PCR detection of colonization by Helicobacter pylori in conventional, euthymic mice based on the 16S ribosomal gene sequence

JG Smith, L Kong, GK Abruzzo, CJ Gill, AM Flattery, PM Scott, D Bramhill, C Cioffe, CM Thompson and K Bartizal
Department of Enzymology, Merck Research Laboratories, Merck and Co., Inc., Rahway, New Jersy 07065-0900, USA.
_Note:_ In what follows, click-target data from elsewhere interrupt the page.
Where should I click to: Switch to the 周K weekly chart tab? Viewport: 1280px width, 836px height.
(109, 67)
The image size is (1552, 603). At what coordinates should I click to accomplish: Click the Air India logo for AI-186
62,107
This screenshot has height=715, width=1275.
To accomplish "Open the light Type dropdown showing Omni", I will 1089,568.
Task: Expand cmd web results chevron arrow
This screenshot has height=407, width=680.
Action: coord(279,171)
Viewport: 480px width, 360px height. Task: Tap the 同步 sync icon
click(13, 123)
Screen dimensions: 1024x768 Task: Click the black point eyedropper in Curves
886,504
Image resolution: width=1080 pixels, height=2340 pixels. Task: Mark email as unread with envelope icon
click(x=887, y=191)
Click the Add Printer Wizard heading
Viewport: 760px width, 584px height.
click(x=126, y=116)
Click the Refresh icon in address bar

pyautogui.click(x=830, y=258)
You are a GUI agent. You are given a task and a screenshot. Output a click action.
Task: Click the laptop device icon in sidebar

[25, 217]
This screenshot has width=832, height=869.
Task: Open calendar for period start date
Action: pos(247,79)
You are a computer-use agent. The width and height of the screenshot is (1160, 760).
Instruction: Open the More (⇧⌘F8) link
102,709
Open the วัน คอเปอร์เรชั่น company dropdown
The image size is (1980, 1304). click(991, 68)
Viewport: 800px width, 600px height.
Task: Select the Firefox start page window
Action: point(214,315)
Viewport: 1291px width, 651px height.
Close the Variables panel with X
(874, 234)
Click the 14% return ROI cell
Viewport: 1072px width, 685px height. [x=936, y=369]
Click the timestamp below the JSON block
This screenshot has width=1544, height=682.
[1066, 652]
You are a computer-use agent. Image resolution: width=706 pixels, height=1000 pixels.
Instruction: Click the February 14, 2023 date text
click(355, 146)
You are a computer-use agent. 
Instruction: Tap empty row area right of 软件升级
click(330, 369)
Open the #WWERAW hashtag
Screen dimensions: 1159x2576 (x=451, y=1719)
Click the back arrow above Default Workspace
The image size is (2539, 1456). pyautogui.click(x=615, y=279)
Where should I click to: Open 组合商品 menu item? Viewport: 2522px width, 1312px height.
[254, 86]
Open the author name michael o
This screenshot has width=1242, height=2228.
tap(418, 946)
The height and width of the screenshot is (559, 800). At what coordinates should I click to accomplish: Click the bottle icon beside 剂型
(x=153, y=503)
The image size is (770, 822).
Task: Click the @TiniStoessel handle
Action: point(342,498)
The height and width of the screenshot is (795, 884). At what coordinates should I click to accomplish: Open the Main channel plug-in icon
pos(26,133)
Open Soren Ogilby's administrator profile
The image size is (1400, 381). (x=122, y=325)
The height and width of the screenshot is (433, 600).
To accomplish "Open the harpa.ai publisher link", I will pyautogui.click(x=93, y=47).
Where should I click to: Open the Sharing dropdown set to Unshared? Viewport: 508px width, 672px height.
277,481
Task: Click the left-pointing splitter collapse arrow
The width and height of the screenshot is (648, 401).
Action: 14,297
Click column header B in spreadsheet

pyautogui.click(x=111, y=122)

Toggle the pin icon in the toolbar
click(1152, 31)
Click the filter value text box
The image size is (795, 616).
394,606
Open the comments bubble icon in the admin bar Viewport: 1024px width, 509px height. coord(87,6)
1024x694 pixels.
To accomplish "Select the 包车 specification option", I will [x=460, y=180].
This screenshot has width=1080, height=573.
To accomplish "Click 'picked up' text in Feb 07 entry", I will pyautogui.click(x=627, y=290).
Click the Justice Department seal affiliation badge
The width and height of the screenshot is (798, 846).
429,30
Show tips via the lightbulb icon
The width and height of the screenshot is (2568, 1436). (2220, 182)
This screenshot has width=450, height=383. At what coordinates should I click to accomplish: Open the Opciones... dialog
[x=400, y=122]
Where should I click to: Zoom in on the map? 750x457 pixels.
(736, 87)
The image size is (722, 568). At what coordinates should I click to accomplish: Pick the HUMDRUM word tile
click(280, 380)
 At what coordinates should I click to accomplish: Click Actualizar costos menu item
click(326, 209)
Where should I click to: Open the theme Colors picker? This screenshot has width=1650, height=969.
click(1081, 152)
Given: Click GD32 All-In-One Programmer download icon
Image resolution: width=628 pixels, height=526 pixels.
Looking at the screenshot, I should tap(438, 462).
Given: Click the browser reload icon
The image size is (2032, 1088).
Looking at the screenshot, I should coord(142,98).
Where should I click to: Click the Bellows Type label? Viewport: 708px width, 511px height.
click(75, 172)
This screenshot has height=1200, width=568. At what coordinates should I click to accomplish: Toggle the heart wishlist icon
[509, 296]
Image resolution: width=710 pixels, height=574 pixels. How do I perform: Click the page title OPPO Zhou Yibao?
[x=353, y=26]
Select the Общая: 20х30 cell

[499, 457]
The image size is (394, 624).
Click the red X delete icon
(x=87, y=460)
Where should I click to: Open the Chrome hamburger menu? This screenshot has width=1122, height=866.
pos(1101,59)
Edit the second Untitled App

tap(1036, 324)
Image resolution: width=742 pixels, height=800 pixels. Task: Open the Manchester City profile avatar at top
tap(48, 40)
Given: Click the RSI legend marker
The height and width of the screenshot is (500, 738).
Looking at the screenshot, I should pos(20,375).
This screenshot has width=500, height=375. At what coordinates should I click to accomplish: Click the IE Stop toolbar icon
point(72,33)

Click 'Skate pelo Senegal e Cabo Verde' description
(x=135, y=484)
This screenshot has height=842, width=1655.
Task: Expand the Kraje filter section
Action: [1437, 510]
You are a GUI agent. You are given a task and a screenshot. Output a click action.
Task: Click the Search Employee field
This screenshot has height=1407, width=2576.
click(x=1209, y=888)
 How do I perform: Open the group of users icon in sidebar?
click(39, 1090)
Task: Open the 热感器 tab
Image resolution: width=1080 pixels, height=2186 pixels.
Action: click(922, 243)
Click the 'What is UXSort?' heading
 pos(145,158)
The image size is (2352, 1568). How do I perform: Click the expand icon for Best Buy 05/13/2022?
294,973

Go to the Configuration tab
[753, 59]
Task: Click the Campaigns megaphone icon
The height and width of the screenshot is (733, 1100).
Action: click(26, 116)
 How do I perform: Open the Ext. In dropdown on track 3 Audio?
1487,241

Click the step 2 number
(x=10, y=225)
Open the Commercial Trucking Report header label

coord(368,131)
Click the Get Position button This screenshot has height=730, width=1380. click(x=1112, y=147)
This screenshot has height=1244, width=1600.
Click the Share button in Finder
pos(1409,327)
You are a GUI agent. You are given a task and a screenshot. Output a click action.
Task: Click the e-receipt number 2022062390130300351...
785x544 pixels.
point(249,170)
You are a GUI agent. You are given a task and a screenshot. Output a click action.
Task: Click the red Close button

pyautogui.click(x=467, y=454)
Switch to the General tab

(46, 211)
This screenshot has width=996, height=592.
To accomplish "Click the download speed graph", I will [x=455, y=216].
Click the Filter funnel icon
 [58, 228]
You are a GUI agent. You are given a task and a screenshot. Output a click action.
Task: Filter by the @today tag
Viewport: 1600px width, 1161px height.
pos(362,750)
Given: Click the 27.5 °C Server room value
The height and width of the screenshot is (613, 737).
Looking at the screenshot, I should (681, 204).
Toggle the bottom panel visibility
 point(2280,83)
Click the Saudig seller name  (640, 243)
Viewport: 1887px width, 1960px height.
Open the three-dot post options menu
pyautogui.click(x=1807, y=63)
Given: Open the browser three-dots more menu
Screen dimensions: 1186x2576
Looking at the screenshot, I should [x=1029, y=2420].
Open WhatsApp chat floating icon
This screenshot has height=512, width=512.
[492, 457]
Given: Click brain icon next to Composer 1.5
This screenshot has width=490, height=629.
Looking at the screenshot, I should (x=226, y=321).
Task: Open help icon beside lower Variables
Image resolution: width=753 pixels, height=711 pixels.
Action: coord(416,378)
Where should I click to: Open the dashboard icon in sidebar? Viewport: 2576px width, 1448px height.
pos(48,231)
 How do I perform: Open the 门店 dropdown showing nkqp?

Many animal models of Helicobacter infection have been described, including infection in rhesus monkeys, ferrets, gnotobiotic piglets, and mice. These animal models utilize a combination of detection methods, including culture, urease testing, and histopathology, all of which may be unreliable, insensitive, or labor-intensive. Development of new animal models of Helicobacter pylori requires new methods of detection with increased sensitivity and specificity. We have developed sensitive and specific PCR primers based on the 16S ribosomal gene sequence of H. pylori. The primers detected single-copy 16S DNA representing 0.2 cell of pure H. pylori (2 cells in the presence of mouse stomach mucosal DNA) and did not cross-react with closely related bacteria. We were able to detect colonization by H. pylori in conventional, euthymic, outbred mice up to 4 weeks postinoculation with a high percentage of isolates tested. One isolate of H. pylori was detected by PCR in 100% of the mice at 6 months and 60% of the mice 1 year after inoculation. Approximately 10(3) to 10(4) H. pylori cells per stomach were detected by utilizing this PCR methodology semiquantitatively. These primers and PCR methodology have facilitated detection of H. pylori colonization in conventional, euthymic mice, colonization which may not have been detectable by other methods.